Se destacan, además, el fortalecimiento de las Comisarías de Familia, la elaboración y expedición de protocolos y lineamientos para la prevención y el abordaje integral de las violencias contra las mujeres, la prevención del riesgo de feminicidio, la realización de Consejos de Seguridad territoriales centrados en las violencias contra las mujeres y la Escuela Nacional de Desaprendizaje del Machismo.

Tolerancia social: principales hallazgos

  • • Avances en varias regiones del país. Sin embargo, se evidencia la necesidad de seguir trabajando en la transformación de los prejuicios, creencias e imaginarios culturales que justifican la violencia contra las mujeres.
  • Una de las premisas que se analizó en la encuesta fue la de “las mujeres que se meten con hombres violentos no se deben quejar de que las golpeen”. Este imaginario social pasó de ser aceptado por 6 de cada 20 personas en 2010, a ser aceptado por 2 de cada 20 personas en 2021.
  • De forma similar, al indagar por las actitudes frente a actos de violencia, la encuesta evidenció que frente a la pregunta “¿si un hombre maltrata a su esposa personas ajenas a la familia deben intervenir?”, 4 de cada 20 personas no está de acuerdo con intervenir.
  • Respecto al imaginario “cuando los hombres están bravos es mejor no provocarlos” la encuesta arrojó que es aceptado por 8 de cada 20 personas encuestadas, lo que significa que la aceptación de esta idea disminuyó en comparación con la encuesta de 2015, que indicaba una aceptación de 13 de cada 20 personas.
  • Asimismo, la encuesta indica que 4 de cada 20 personas encuestadas tienen imaginarios sobre los que las mujeres víctimas de violencias comparten corresponsabilidad con los victimarios al no detener las agresiones, pues creen que “las mujeres que siguen con sus parejas después de ser golpeadas es porque les gusta”.
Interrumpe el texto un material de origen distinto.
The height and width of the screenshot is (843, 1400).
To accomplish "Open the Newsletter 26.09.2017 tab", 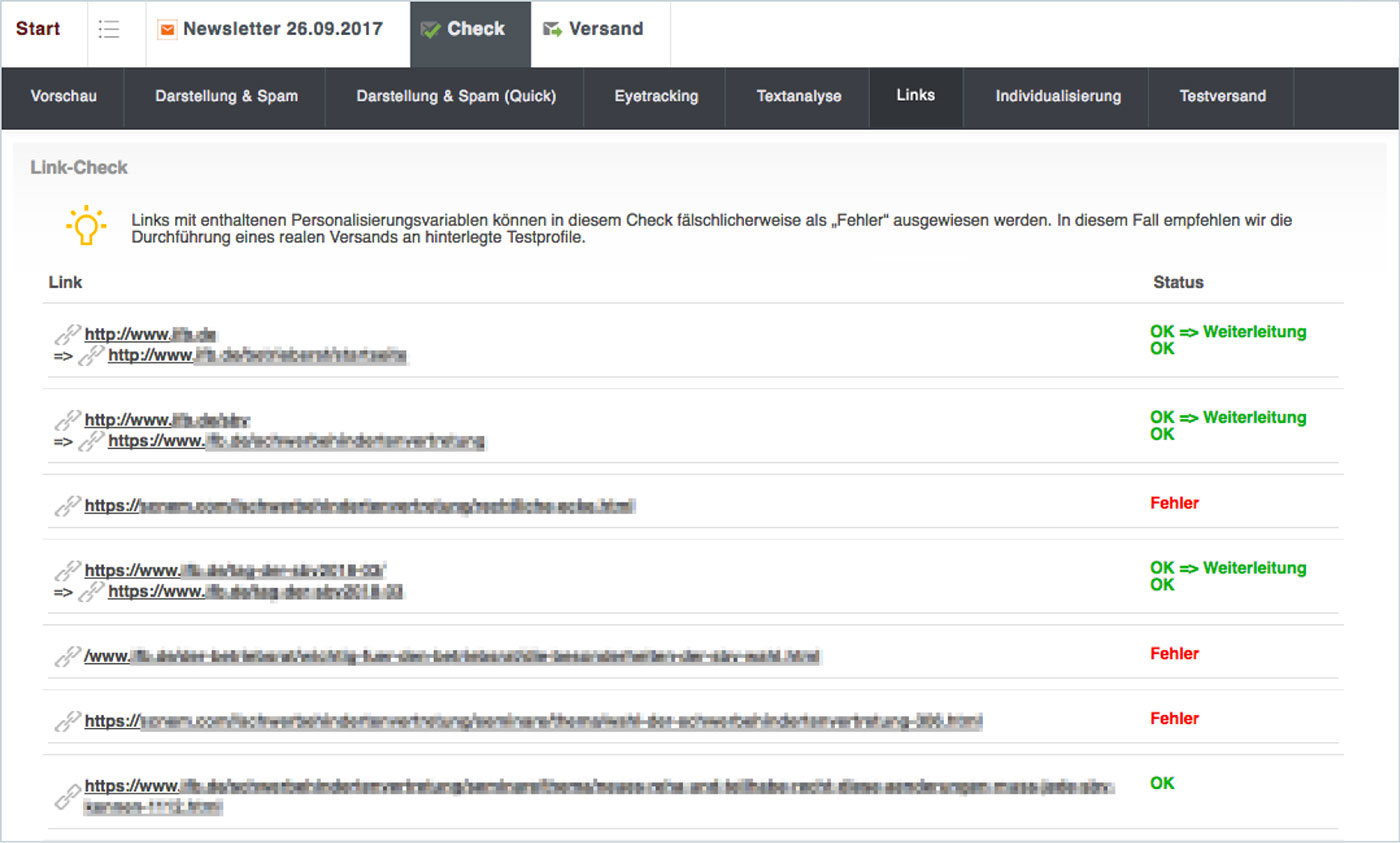I will [x=283, y=29].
Tolerancia institucional: principales hallazgos

  • Más de la mitad de los funcionarios y las funcionarias encuestadas consideran que “los problemas familiares solo deben discutirse con miembros de la familia” y que “la ropa sucia se lava en casa”: 11 de cada 20 servidoras y servidores públicos está de acuerdo con la primera afirmación y 12 de cada 20 con la segunda.
  • Ante la pregunta “¿si un hombre maltrata a su esposa, otras personas ajenas a la familia deben intervenir?”, los resultados indican que 3 de cada 20 de las y los servidores encuestados consideran que nadie debe interferir
  • Los roles de género tradicionales dictaminan que, si un hombre experimenta ira, necesariamente se comportará de manera violenta. Este imaginario se encuentra fuertemente arraigado en casi la tercera parte de las servidoras y los servidores encuestados: 6 de cada 20 se encuentra de acuerdo con que “cuando los hombres están bravos es mejor no provocarlos”.
  • La creencia de que “las mujeres que siguen con sus parejas luego de ser golpeadas es porque les gusta” es aceptada por 2 de cada 20 funcionarios y funcionarias. Este imaginario social cambió: en 2010 era aprobado por 4 de cada 20 funcionarios y funcionarias.
  •  Se requieren fortalecer acciones educativas y de comunicación dirigidas a la población en general y de formación dirigidas a los servidores públicos.